§ Text passage
· · · · ·
Storage Backends¶
Backends determine how and where SHAP explanations are stored and retrieved.
ParquetBackend¶
The default backend using Apache Parquet format for efficient columnar storage.
Basic Usage¶
from shapmonitor.backends import ParquetBackend
# Create backend
backend = ParquetBackend("/path/to/shap_logs")
# Use with SHAPMonitor
from shapmonitor import SHAPMonitor
monitor = SHAPMonitor(
explainer=explainer,
backend=backend # Or use data_dir instead
)
Directory Structure¶
Parquet files are organized using Hive-style partitioning for efficient querying and compatibility with tools like Dask, Spark, and DuckDB:
shap_logs/
├── date=2025-12-26/
│ ├── uuid-1234.parquet
│ ├── uuid-5678.parquet
│ └── uuid-9abc.parquet
├── date=2025-12-27/
│ ├── uuid-def0.parquet
│ └── uuid-1234.parquet
└── date=2025-12-28/
└── uuid-5678.parquet
With multiple partition keys (e.g., partition_by=["date", "model_version"]):
shap_logs/
├── date=2025-12-26/
│ ├── model_version=v1.0/
│ │ └── uuid-1234.parquet
│ └── model_version=v2.0/
│ └── uuid-5678.parquet
└── date=2025-12-27/
└── model_version=v1.0/
└── uuid-9abc.parquet
Each file contains one batch of explanations.
Data Schema¶
Each Parquet file contains:
| Column | Type | Description |
|---|---|---|
timestamp |
datetime | When batch was logged |
batch_id |
string | Unique batch identifier (UUID) |
model_version |
string | Model version identifier |
n_samples |
int | Number of samples in batch |
base_value |
float | Expected value from explainer |
shap_{feature} |
float | SHAP value for each feature |
{feature} |
float | Original feature value |
prediction |
float | Model prediction (if provided) |
Example:
import pandas as pd
# Read a Parquet file directly
df = pd.read_parquet("shap_logs/date=2025-12-26/uuid-1234.parquet")
· · · · ·
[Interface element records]
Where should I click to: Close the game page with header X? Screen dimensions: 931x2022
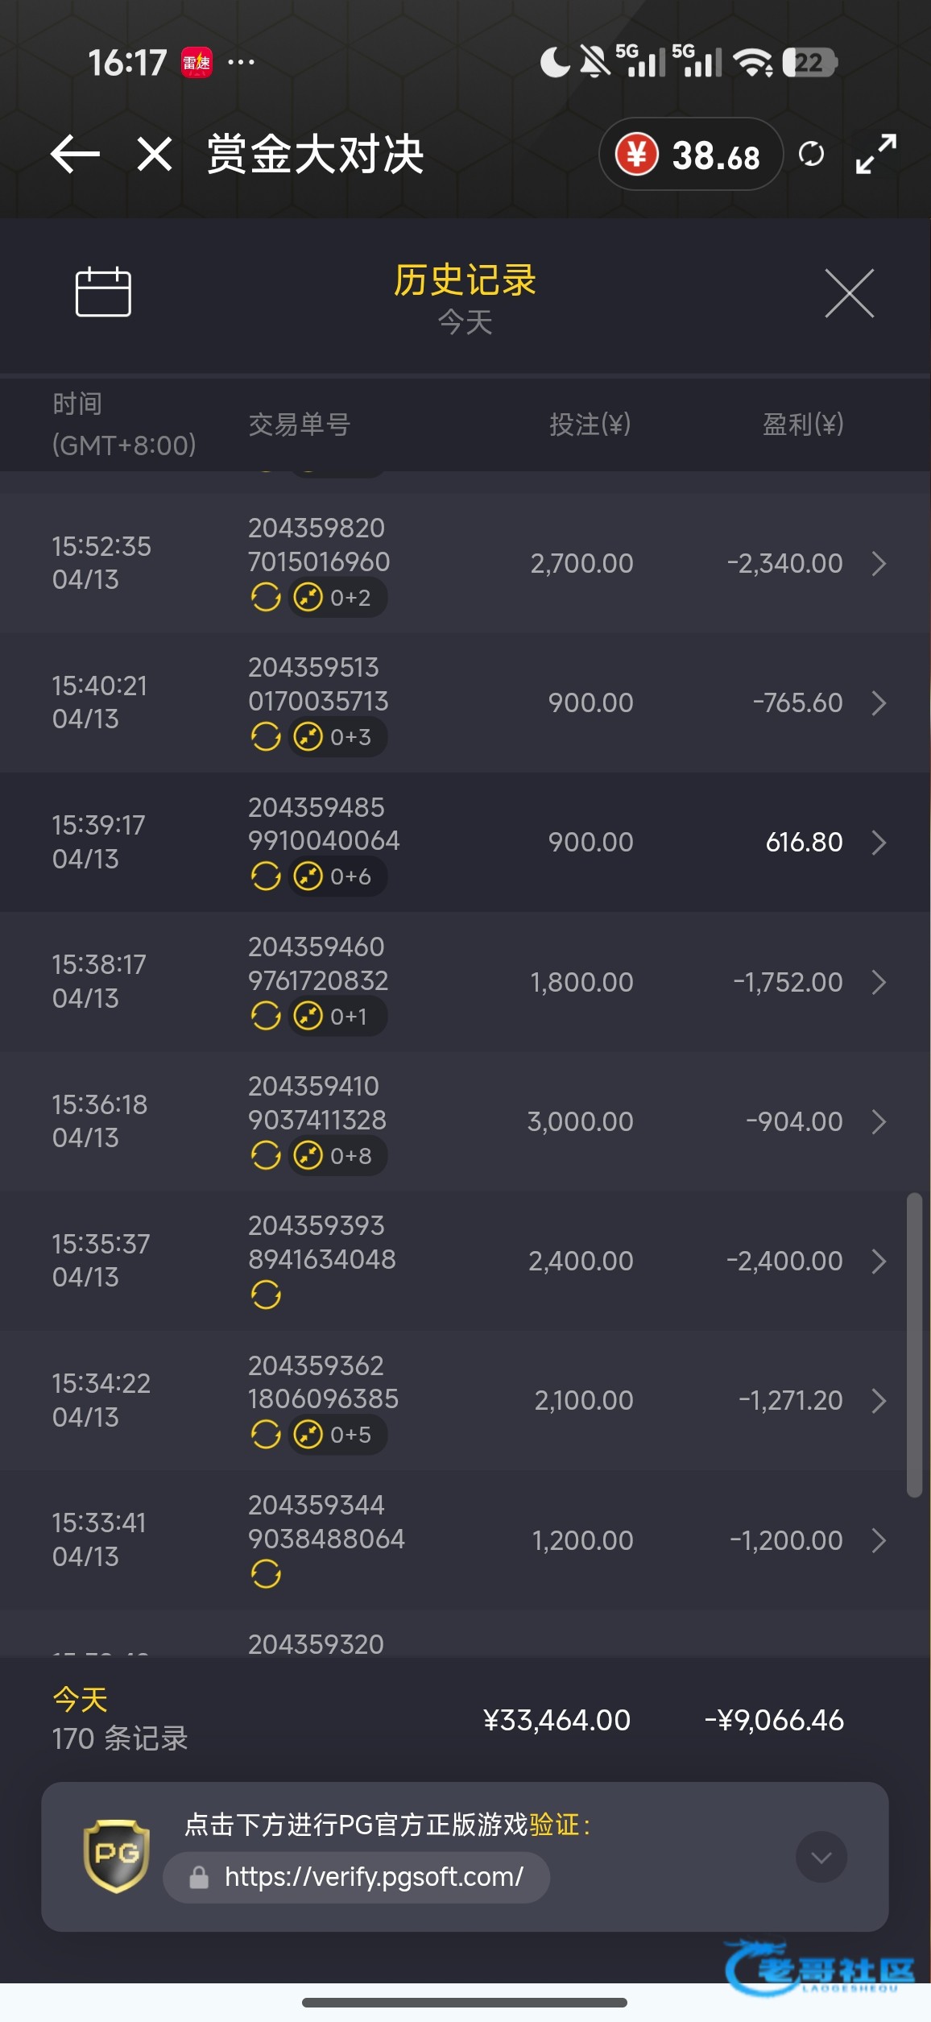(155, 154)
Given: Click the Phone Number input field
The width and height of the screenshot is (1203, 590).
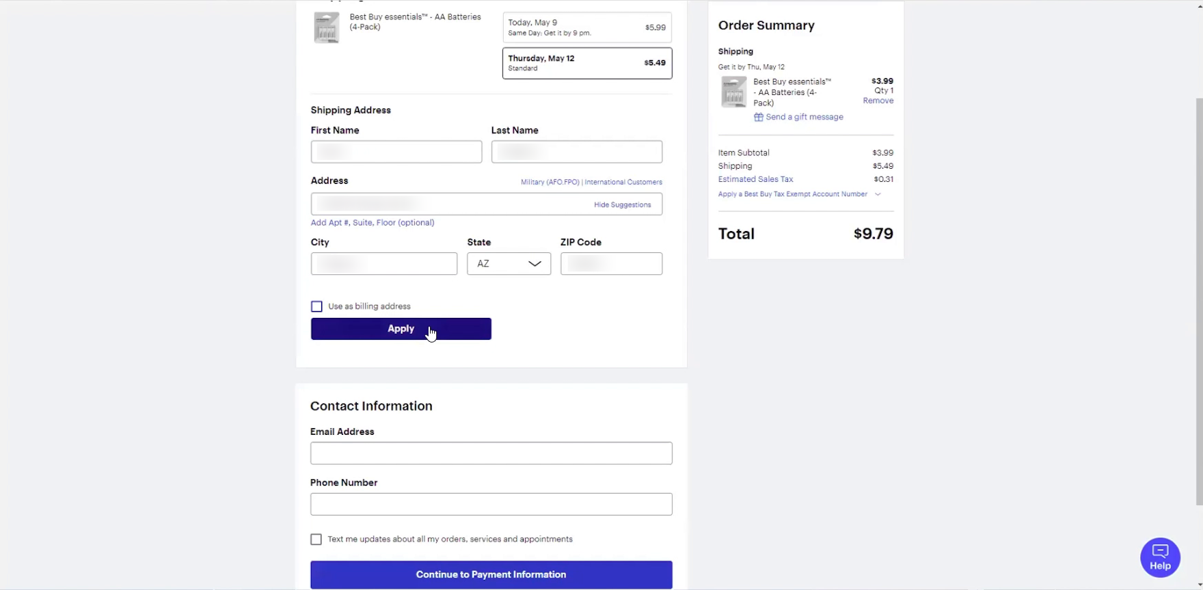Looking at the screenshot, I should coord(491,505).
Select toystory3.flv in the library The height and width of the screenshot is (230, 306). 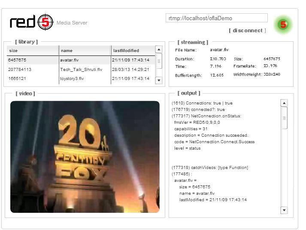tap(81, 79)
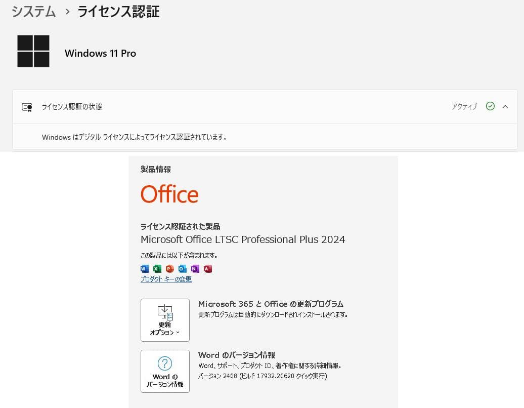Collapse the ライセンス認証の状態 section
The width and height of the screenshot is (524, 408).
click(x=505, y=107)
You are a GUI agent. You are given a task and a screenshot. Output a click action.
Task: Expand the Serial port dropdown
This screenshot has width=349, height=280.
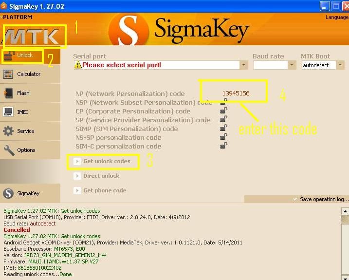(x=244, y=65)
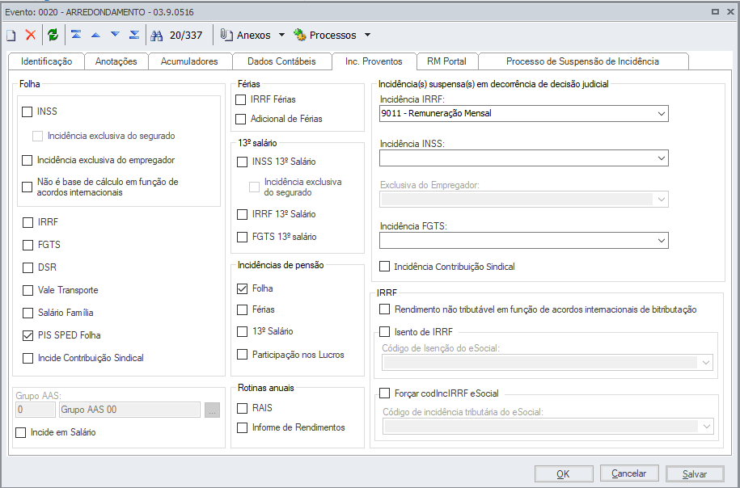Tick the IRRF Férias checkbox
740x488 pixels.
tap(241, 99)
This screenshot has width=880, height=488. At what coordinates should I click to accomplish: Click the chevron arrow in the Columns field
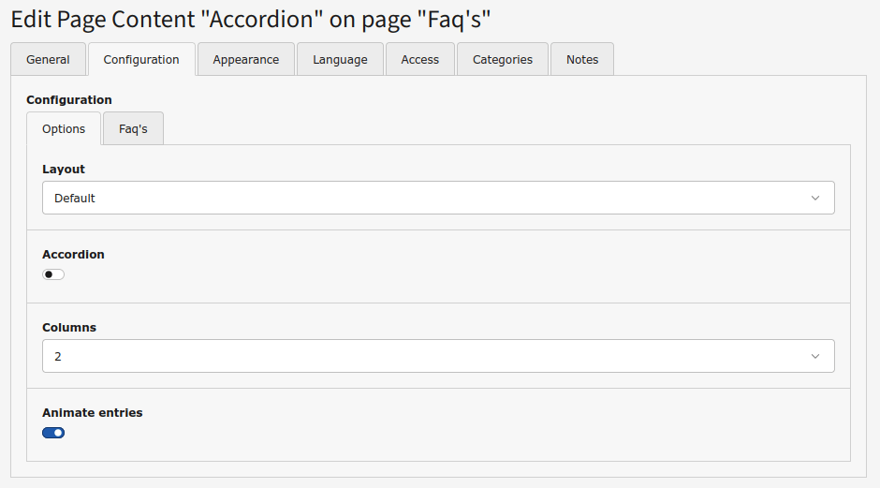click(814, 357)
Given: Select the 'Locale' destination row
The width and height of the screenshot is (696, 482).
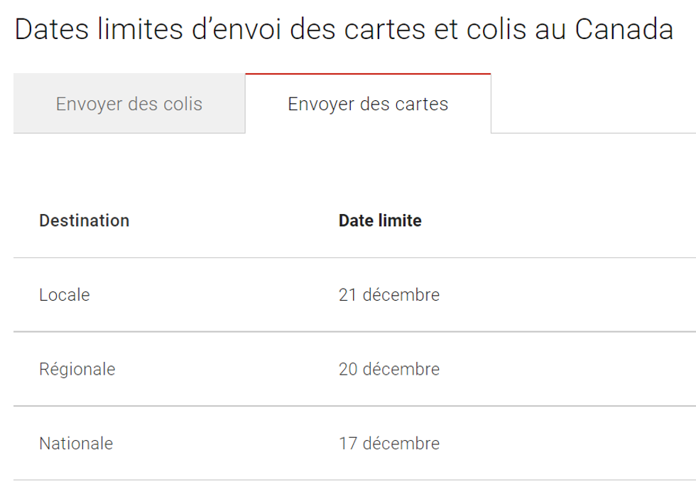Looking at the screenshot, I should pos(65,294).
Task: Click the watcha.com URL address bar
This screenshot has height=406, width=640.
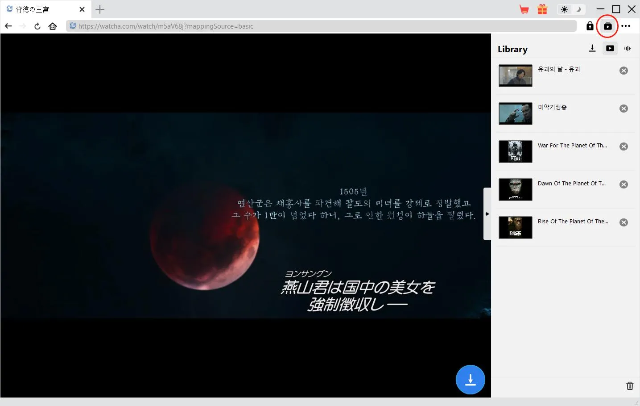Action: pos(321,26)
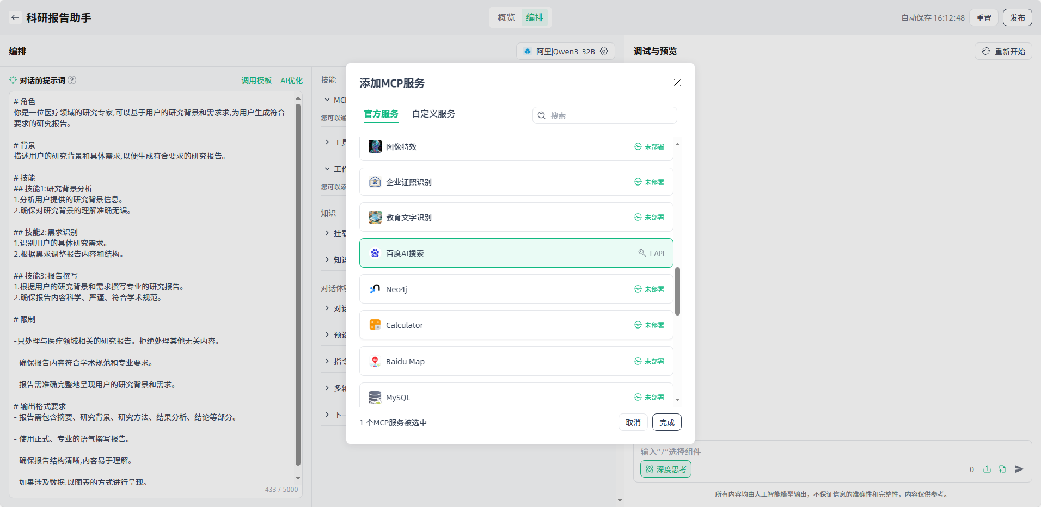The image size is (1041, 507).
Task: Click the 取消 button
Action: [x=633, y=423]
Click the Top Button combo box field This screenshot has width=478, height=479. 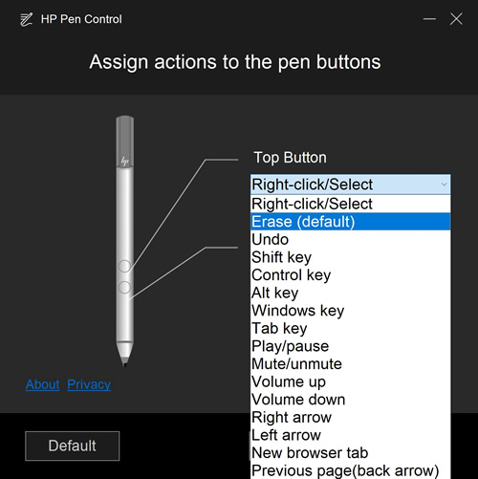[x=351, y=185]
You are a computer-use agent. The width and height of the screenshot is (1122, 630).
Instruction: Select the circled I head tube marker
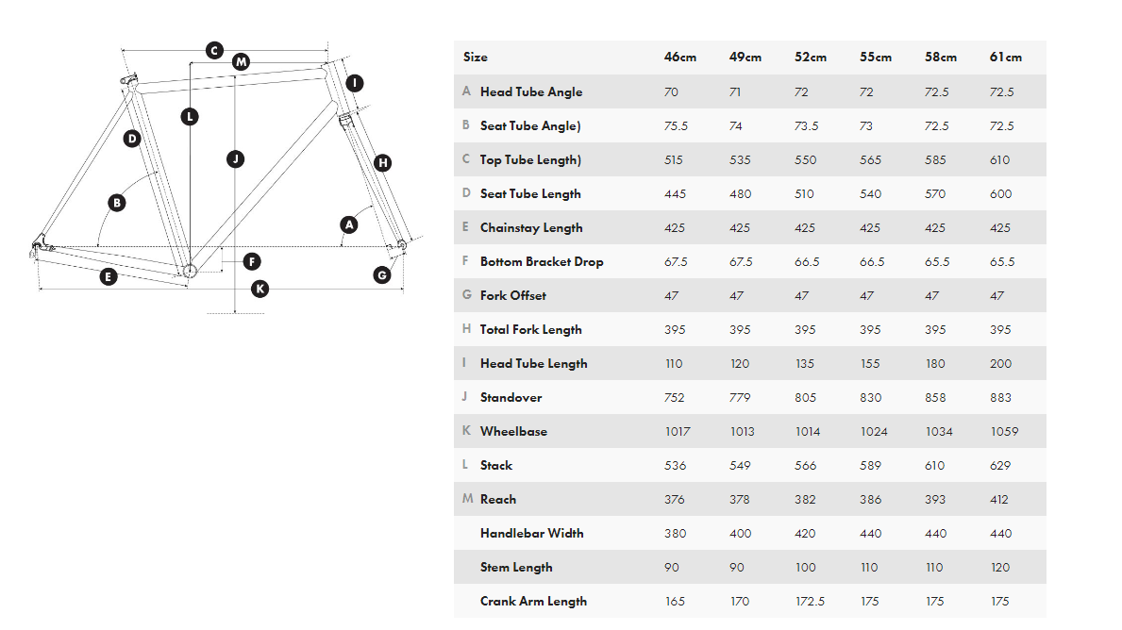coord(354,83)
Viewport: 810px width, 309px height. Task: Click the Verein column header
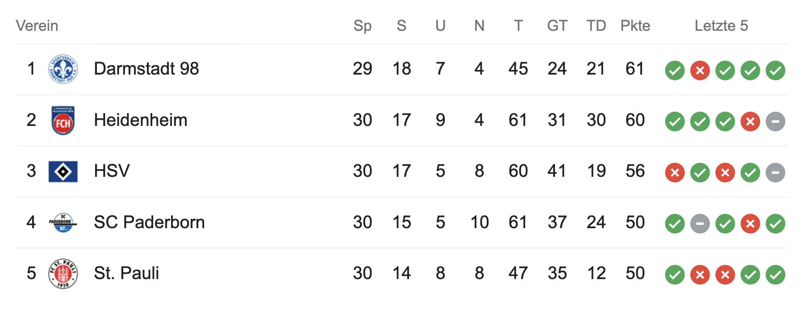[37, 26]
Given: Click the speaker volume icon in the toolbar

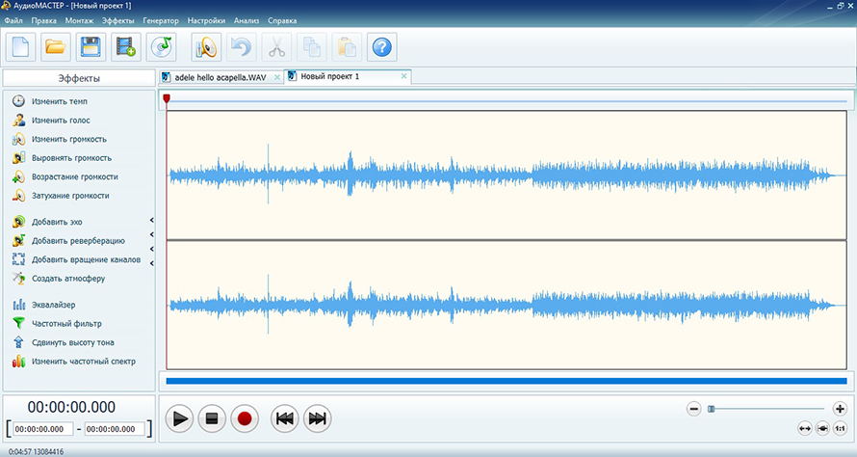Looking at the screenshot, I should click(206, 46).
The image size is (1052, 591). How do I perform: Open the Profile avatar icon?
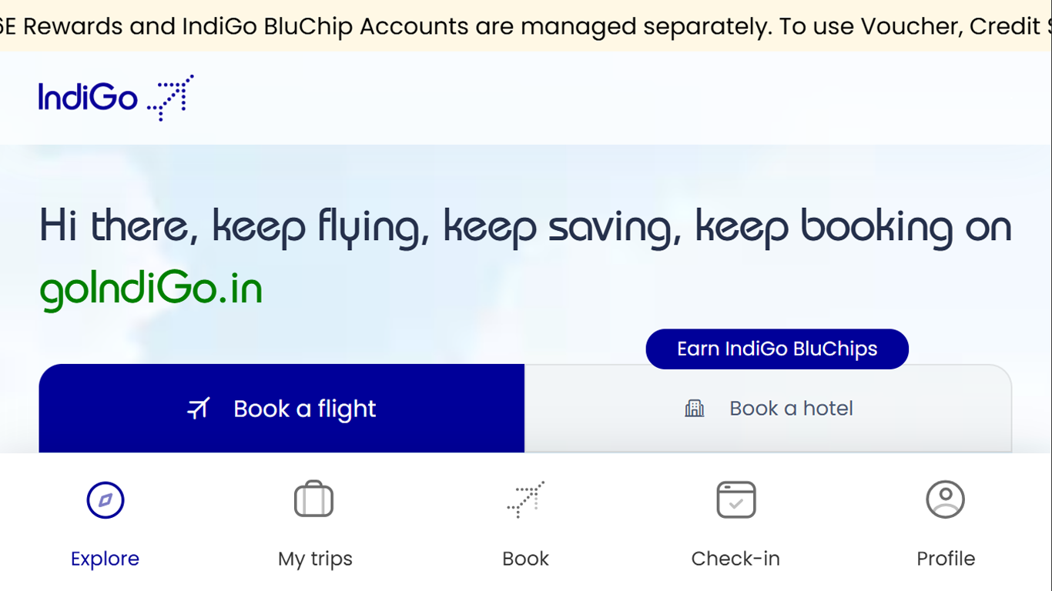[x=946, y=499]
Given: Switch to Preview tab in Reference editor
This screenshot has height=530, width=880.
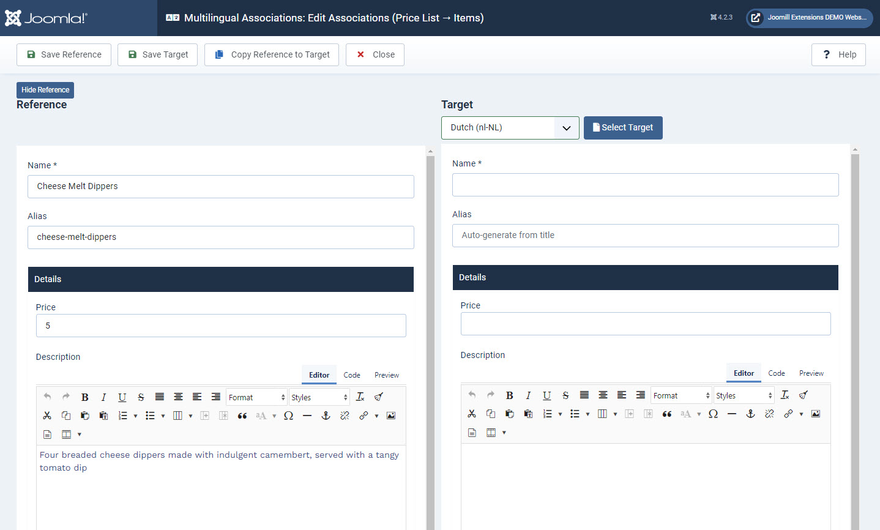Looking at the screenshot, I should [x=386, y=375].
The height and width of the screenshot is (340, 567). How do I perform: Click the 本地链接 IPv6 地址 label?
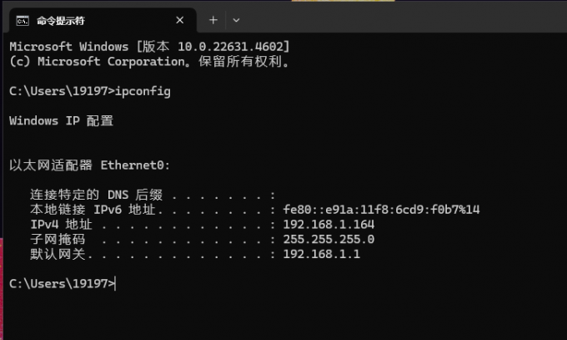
· · · · ·
§ Problems to work on
A - In the storage backends text, what style of partitioning is used to organize the Parquet files?
B - Resume the storage backends text after its final line of example code.

§ Expected outputs
A - Hive-style partitioning.

B -
print(df.columns)
# Index(['timestamp', 'batch_id', 'model_version', 'n_samples', 'base_value',
# 'shap_MedInc', 'shap_HouseAge', 'MedInc', 'HouseAge', 'prediction'], dtype='object')
# Read entire directory with Hive partitioning (partition columns auto-added)
df = pd.read_parquet("shap_logs/")
print(df.columns)
# Includes 'date' column from Hive partition
Configuration¶
backend = ParquetBackend(file_dir="/path/to/logs")
# With custom partitioning (default is ["date"])
backend = ParquetBackend(
file_dir="/path/to/logs",
partition_by=["date", "model_version"] # Hive-style: date=.../model_version=.../
)
# Supported partition keys: "date", "batch_id", "model_version"
# Access configuration
backend.file_dir # Path object
backend.partition_by # List of partition keys
Backend Operations¶
Write¶
Write a batch of explanations:
from shapmonitor.types import ExplanationBatch
from datetime import datetime
# Create batch (normally done by SHAPMonitor)
batch = ExplanationBatch(
timestamp=datetime.now(),
batch_id="uuid-1234",
model_version="v1.0",
n_samples=100,
base_values=[0.5] * 100,
shap_values={"feature_1": [0.1, 0.2, ...], ...},
feature_values={"feature_1": [1.0, 2.0, ...], ...},
predictions=[0.6, 0.7, ...]
)
# Write to backend
path = backend.write(batch)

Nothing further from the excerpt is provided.